11 Aug 2022

Gap in legislation allowing rise in dodgy breeders - Dogs NZ

9:05 pm on 11 August 2022

A gap in the law is allowing lax controls around puppy farming and dog breeding and new legislation is desperately needed, an industry association says.

Puppies up for adoption at SPCA Auckland in Mangere.

Some puppies are sold for thousands of dollars, in what one industry expert says is an under-legislated environment. Photo: RNZ / Dan Cook

Sky high demand for puppies, both during lockdowns and afterward had been matched by an explosion in the number of backyard breeders producing them, but not all of them were good, Dogs New Zealand director Steven Thompson said.

While dog breeding was a hobby for many of his organisation's members, there had been an increase in those who were purely in it for the income.

Puppies were frequently sold for between $3000 and $8000 each, he said. But dog breeders did not have to register their activities, which made it hard to keep track of any rogue operators.

"You have two pieces of legislation that look after the welfare of animals - the Animal Welfare Act, and the Dog Control Act, but there is no specific piece of legislation at the moment that deals with the activity of either dog breeders or cat breeders. It does leave a gap.

**Provided information**
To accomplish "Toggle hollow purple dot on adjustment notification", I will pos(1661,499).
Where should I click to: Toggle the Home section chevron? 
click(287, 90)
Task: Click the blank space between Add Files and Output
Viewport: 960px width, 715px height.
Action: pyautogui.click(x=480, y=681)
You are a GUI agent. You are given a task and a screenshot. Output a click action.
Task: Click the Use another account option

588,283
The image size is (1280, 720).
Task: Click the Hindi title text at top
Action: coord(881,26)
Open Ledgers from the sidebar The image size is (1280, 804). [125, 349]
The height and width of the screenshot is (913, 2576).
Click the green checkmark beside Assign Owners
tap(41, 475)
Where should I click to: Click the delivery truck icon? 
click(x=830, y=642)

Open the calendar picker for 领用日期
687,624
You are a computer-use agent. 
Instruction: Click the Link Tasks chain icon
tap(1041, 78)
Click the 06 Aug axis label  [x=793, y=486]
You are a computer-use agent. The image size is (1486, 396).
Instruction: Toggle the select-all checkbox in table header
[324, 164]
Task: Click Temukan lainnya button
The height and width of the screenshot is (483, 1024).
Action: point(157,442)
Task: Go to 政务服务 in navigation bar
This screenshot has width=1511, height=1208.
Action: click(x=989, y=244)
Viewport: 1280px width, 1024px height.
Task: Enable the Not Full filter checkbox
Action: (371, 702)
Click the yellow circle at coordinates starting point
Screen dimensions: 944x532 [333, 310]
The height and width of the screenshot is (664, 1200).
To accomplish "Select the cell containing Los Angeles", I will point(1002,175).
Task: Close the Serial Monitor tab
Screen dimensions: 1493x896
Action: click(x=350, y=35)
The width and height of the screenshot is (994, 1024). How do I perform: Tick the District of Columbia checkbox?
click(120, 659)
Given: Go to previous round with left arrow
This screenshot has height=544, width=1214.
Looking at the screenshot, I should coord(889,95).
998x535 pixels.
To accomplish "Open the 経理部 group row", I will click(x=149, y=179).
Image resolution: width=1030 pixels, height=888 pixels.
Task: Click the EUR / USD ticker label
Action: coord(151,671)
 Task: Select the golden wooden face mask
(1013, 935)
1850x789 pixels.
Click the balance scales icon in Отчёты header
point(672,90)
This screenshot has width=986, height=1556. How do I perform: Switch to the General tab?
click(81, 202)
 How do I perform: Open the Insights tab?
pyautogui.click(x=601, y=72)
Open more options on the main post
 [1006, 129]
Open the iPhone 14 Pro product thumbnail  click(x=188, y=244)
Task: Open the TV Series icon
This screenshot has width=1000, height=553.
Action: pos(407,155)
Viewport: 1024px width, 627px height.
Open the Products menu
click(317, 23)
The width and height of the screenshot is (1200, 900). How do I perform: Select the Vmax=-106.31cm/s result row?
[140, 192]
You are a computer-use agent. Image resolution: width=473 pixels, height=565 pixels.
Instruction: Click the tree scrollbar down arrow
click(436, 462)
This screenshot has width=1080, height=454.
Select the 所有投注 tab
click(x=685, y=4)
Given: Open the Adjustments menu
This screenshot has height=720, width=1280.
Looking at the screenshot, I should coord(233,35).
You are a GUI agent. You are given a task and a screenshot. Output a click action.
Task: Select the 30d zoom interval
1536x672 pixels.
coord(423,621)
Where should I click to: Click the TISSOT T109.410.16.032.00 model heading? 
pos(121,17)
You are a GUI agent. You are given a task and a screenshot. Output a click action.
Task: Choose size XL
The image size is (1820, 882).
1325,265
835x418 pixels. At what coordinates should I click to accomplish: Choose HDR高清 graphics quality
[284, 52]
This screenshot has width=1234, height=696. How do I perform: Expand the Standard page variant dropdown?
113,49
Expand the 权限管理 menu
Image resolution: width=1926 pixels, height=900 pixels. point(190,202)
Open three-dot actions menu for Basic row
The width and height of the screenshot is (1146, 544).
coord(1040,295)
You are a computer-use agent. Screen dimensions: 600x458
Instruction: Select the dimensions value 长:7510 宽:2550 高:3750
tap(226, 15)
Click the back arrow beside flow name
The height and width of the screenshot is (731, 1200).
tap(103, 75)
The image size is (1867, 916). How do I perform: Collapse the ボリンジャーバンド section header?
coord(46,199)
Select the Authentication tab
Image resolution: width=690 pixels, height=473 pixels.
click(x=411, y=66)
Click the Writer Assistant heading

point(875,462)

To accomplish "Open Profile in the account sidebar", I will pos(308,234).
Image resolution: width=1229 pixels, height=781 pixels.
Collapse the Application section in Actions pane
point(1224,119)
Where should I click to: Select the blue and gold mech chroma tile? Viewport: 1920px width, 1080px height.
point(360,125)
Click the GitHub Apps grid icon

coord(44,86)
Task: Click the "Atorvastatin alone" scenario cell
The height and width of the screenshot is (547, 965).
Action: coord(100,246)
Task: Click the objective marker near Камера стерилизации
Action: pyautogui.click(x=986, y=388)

**Instructions to follow**
Retype the passage from the article on dog breeding legislation, starting with "Sky high demand" and going on through "for the income.".

**Your solution**
Sky high demand for puppies, both during lockdowns and afterward had been matched by an explosion in the number of backyard breeders producing them, but not all of them were good, Dogs New Zealand director Steven Thompson said.

While dog breeding was a hobby for many of his organisation's members, there had been an increase in those who were purely in it for the income.